----- Données de l'exercice -----

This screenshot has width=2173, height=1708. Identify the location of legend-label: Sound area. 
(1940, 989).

-----
----- Données de l'exercice -----

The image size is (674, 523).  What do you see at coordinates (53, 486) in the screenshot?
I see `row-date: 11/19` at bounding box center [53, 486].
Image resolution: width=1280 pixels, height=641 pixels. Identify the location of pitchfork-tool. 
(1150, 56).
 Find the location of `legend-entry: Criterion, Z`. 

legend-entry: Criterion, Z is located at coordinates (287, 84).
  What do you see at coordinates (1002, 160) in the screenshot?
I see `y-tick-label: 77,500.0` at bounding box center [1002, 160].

-----

- _Objet de l'exercice_
Recopiez les lignes depuis celle qui contient « Image resolution: width=1280 » jusqu'à celle qui contient « (1150, 56). », cette dernière comprise, en substituant « brush-tool » à « pitchfork-tool » et sans rien changer d'autre.

- _Réponse à l'exercice_
Image resolution: width=1280 pixels, height=641 pixels. Identify the location of brush-tool. 
(1150, 56).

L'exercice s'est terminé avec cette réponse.